Most vegetable dishes scale linearly, but be mindful of pan crowding — vegetables that should brown will steam instead if packed too tightly.

For volume-to-weight conversions of any ingredient — flour, sugar, butter, salts — use the ingredient converter. To translate the recipe's oven temperature between °C, °F and gas mark, see the temperature converter.

When you scale this recipe up or down, remember that cooking time does not scale linearly. A doubled cake takes longer, but not twice as long; a doubled soup takes roughly twice as long. The cooking-time guide gives sensible starting estimates by dish geometry.

Scaling notes

Scaling Silken Tofu with Sesame Soy Sauce

Silken Tofu with Sesame Soy Sauce is written for around four servings as it stands on this page — scaling it up for a party or down for a meal-for-one is the small math problem most home cooks face every week. Here's how this particular dish responds to scaling, what changes linearly, and what doesn't.

Vegetarian recipes like Silken Tofu with Sesame Soy Sauce are among the easiest to scale because most ingredients respond linearly to multiplication. The main constraints are pan capacity (crowding causes steaming, not the browning the recipe assumes) and seasoning intensity (use 1.5× the salt and spices when doubling, taste, adjust upward).

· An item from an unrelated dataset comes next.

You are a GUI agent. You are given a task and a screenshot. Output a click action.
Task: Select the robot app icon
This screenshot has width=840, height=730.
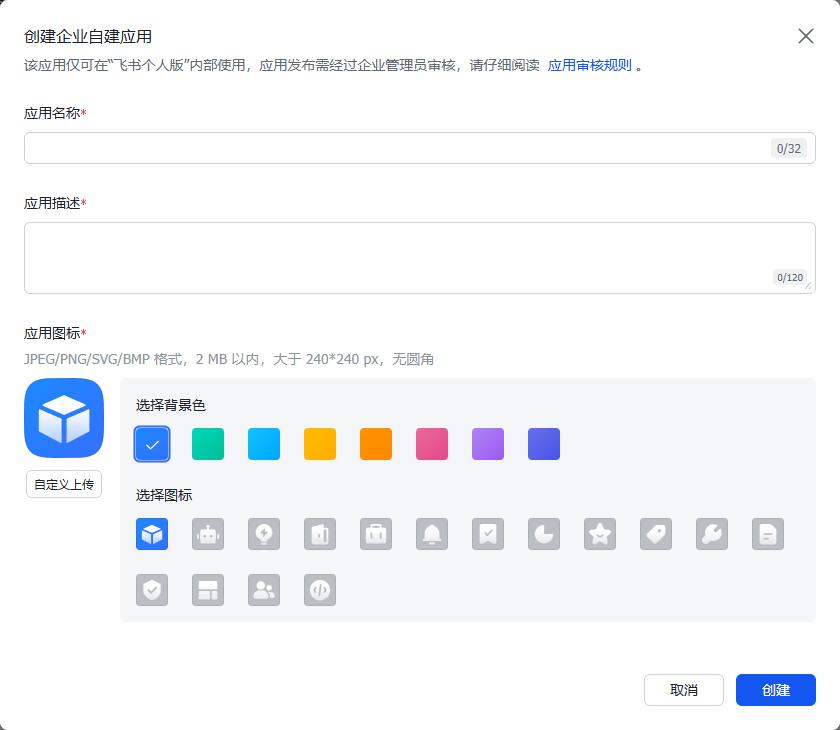pos(208,534)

Skip the math entirely — ScaleRecipe's scaler rewrites every ingredient line above with proper culinary fractions and smart unit promotion the moment you change the serving count. Open the scaler →

Beyond the recipe

Substitutions & make-ahead — Silken Tofu with Sesame Soy Sauce

If you're cooking Silken Tofu with Sesame Soy Sauce for a future meal (or doubling up for leftovers), here's how this dish handles storage, reheating, and the timing decisions most recipes don't spell out.

Make-ahead, storage, and reheating

Vegetarian dishes like Silken Tofu with Sesame Soy Sauce sit comfortably in the make-ahead window — they store and reheat better than meat-centric dishes. Refrigerate 3-4 days; freeze most pulse, grain, or cooked-vegetable preparations for up to 2 months. The exceptions are dishes with raw or barely-cooked elements (salads, fresh herbs, anything crispy) — those components should be added at serving time, not stored with the rest.

Recipe video

Silken Tofu with Sesame Soy Sauce

Go deeper

Where this recipe sits in the wider tradition.

Each guide below is a real essay on the cuisine or the category — pillars, staples, techniques worth learning — paired with a curated grid of recipes filed under it.